14 b. Mampu melihat hubungan antara dunia kerja dan dunia pendidikan. c. Mampu menggunakan pengalaman kerjanya untuk mendapatkan kesempatan kerja yang diinginkan setelah menyelesaikan kuliahnya. d. Memberikan pengalaman kerja awal bagi mahasiswa sebelum terjun langsung ke dunia kerja yang nyata dan wadah untuk menjalin kerjasama yang baik antara lembaga pendidikan dengan pihak instansi yang terkait. 2. Manfaat bagi Akademik a. Meningkatkan hubungan antara universitas dengan perusahaan. b. Sebagai salah satu alat evaluasi terhadap kurikulum yang berlaku sehingga nantinya mampu merelevansikan kurikulum mata kuliah dengan kebutuhan dunia kerja. 3. Manfaat bagi Perusahaan a. Diharapkan perusahaan mampu meningkatkan hubungan kemitraan dengan perguruan tinggi. b. Memberi kontribusi dalam pelaksanaan pengembangan dan peningkatan Sumber Daya Manusia yang berdaya saing. c. Mampu melihat kemampuan potensial yang dimiliki mahasiswa peserta KerjaPraktek, sehingga dapat menjadi wadah penyerapan karyawan atau tenaga kerja.

15 E. Jadwal Kerja Praktik Kerja Praktek ini diawali dengan persiapan pada bulan September hingga Oktober dengan melakukan pengecekan ke tempat-tempat yang menjadi referensi untuk dijadikan tempat kerja praktek, dalam hal ini peneliti mencari tempat untuk kerja praktek ke kantor-kantor PPAT. Setelah menemukan kantor yang dapat menerima mahasiswa yang akan melakukan kerja praktek di kantor tersebut, dibuatlah surat permohonan kepada kepala kantor tersebut untuk dapat melakukan kerja praktek di tempat tersebut. Kemudian, pada bulan Oktober peneliti memulai aktifitas di kantor PPAT untuk kerja praktek dan berakhir hingga bulan November dengan waktu kerja selama 100 jam. Aktifitas yang dilakukan di kantor PPAT dimulai dari pengenalan peran PPAT yang kemudian diperlihatkan pula macam-macam akta yang dibuat oleh PPAT. Selanjutnya, penelitibelajar membuat akta, dari mulai menerima permohonan client, mengumpulkan warkah yang dibutuhkan untuk melengkapi persyaratan pembuatan akta, kemudian membuat akta dengan komparisi yang sesuai dengan warkah.

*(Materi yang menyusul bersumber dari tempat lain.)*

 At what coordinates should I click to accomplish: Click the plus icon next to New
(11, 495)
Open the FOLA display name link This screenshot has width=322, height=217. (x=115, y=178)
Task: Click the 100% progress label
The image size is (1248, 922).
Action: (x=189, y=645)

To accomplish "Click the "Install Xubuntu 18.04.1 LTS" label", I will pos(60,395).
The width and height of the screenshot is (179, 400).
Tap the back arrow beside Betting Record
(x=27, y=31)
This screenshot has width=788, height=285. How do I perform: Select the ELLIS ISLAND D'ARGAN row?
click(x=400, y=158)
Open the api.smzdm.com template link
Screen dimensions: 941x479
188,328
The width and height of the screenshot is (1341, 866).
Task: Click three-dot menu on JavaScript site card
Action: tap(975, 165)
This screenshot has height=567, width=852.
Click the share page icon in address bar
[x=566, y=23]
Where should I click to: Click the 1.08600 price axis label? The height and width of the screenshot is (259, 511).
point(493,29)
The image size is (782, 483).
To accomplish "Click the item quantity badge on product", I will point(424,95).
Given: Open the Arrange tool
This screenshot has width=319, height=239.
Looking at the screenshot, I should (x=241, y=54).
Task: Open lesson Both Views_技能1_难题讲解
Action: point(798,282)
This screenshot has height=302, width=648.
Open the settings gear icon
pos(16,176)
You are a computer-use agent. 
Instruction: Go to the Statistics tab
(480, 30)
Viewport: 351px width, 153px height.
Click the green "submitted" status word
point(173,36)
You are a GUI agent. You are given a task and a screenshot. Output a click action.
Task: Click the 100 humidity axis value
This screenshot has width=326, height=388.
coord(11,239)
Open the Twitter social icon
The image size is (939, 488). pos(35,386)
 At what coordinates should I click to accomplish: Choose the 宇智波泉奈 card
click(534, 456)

Setelah itu, peneliti juga berkesempatan untuk mendengarkan pembacaan akta oleh PPAT kepada para pihak yang menghadap dan mengajukan permohonan balik nama ke BPN. Selama melakukan kerja praktek, peneliti juga melakukan persiapan untuk membuat laporan kerja praktek pada bulan November yang dimulai dengan analisis dan penyusunan laporan selama kerja praktek berlangsung dan kemudian dibuat laporan dari hasil kerja praktek tersebut yang dibimbing oleh dosen pembimbing.